═════ Input data ═════

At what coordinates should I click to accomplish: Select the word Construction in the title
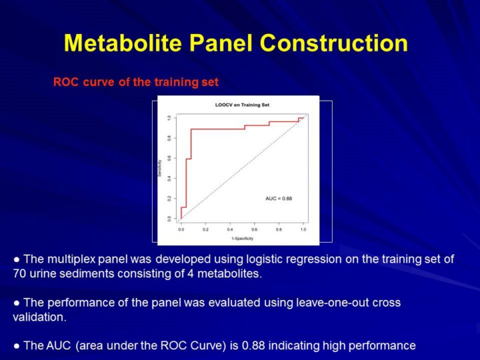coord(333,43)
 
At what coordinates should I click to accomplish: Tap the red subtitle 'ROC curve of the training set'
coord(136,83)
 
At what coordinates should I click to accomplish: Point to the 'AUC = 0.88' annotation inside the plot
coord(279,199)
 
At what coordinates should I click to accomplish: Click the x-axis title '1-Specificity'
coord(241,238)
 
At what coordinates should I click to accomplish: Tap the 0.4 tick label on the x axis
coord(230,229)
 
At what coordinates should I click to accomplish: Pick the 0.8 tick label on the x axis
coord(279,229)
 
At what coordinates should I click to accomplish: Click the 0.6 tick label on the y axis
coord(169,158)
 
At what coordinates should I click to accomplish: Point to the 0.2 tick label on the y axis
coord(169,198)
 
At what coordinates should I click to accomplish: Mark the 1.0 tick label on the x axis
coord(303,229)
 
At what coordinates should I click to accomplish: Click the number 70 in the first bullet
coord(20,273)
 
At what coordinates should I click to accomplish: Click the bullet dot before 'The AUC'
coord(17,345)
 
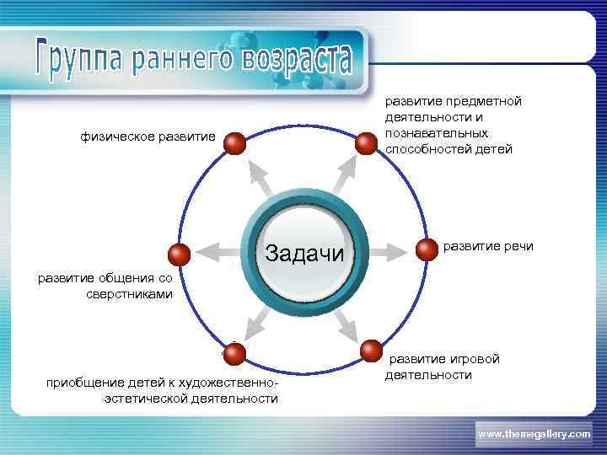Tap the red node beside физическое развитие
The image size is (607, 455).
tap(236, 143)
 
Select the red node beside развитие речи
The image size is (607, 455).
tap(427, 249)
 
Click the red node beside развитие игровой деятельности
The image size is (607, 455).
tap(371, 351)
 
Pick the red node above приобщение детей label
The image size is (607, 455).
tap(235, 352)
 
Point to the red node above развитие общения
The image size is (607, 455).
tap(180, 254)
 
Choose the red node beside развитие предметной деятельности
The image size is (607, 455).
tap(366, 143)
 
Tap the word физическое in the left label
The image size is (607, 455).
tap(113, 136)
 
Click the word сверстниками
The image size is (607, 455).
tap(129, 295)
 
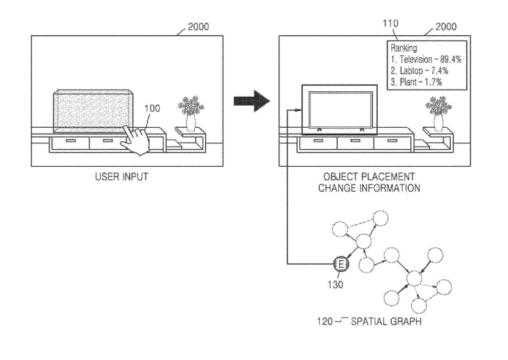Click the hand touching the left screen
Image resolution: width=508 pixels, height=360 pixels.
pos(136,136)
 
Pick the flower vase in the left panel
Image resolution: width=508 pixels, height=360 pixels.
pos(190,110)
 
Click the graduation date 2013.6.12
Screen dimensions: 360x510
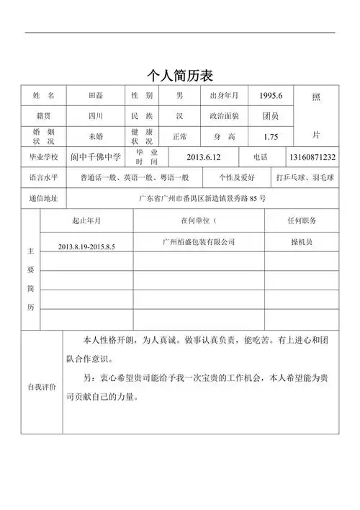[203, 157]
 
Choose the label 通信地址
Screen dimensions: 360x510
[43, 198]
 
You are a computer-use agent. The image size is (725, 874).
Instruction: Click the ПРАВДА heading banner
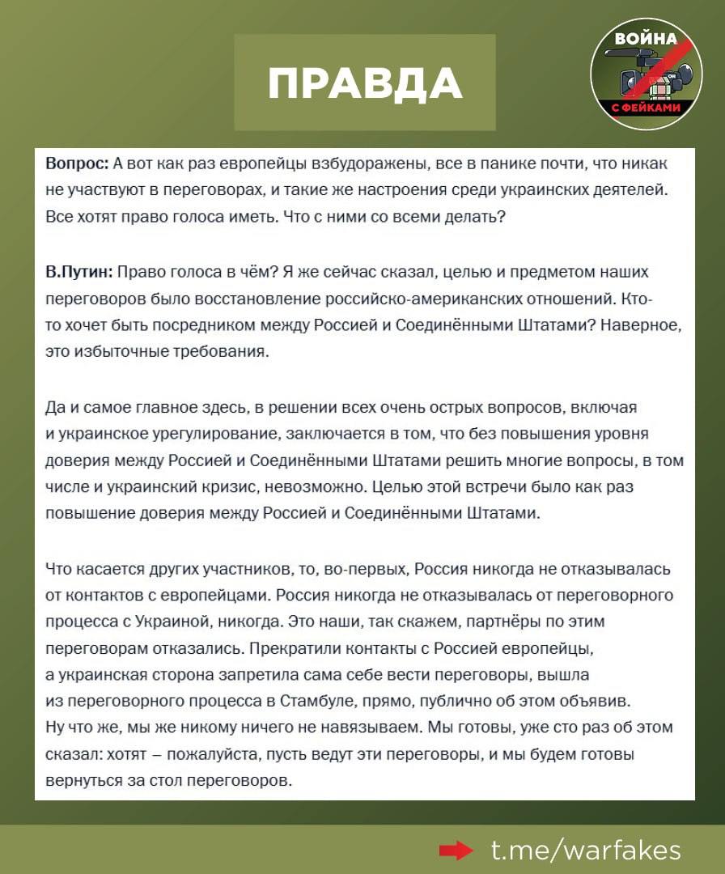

═════

_Task to carry out_:
Update every row above by replacing "red node" with "pink node" and leaving everything else unchanged. Leave the pictures out of the answer.

_Solution to this problem_:
At what coordinates should I click to accomplish: Select the word Construction in the title
coord(333,43)
 
At what coordinates should I click to accomplish: Tap the red subtitle 'ROC curve of the training set'
coord(136,83)
 
At what coordinates should I click to accomplish: Point to the 'AUC = 0.88' annotation inside the plot
coord(279,199)
 
At what coordinates should I click to accomplish: Click the x-axis title '1-Specificity'
coord(241,238)
 
At what coordinates should I click to accomplish: Tap the 0.4 tick label on the x axis
coord(230,229)
 
At what coordinates should I click to accomplish: Pick the 0.8 tick label on the x axis
coord(279,229)
 
At what coordinates should I click to accomplish: Click the 0.6 tick label on the y axis
coord(169,158)
 
At what coordinates should I click to accomplish: Point to the 0.2 tick label on the y axis
coord(169,198)
 
At what coordinates should I click to accomplish: Mark the 1.0 tick label on the x axis
coord(303,229)
 
At what coordinates should I click to accomplish: Click the number 70 in the first bullet
coord(20,273)
 
At what coordinates should I click to accomplish: Click the bullet dot before 'The AUC'
coord(17,345)
 
Tap the pink node beside физическое развитие
The image size is (607, 455).
tap(236, 143)
 
Select the pink node beside развитие речи
The image size is (607, 455).
tap(427, 249)
 
Click the pink node beside развитие игровой деятельности
The image size is (607, 455).
tap(371, 351)
 
Pick the pink node above приобщение детей label
The image size is (607, 455).
tap(235, 352)
 
Point to the pink node above развитие общения
The image size is (607, 455).
tap(180, 254)
 
Choose the pink node beside развитие предметной деятельности
The image size is (607, 455).
tap(366, 143)
 
Tap the word физическое in the left label
The image size is (607, 455).
tap(113, 136)
 
Click the word сверстниками
The image size is (607, 455).
tap(129, 295)
 
Click the hand touching the left screen
Image resolution: width=508 pixels, height=360 pixels.
pos(136,136)
 
Pick the flower vase in the left panel
Image resolution: width=508 pixels, height=360 pixels.
pos(190,110)
 
Click the graduation date 2013.6.12
Screen dimensions: 360x510
[203, 157]
 
Choose the label 通信地址
Screen dimensions: 360x510
[43, 198]
 
You are a computer-use agent. The image size is (725, 874).
Instruction: Click the ПРАВДА heading banner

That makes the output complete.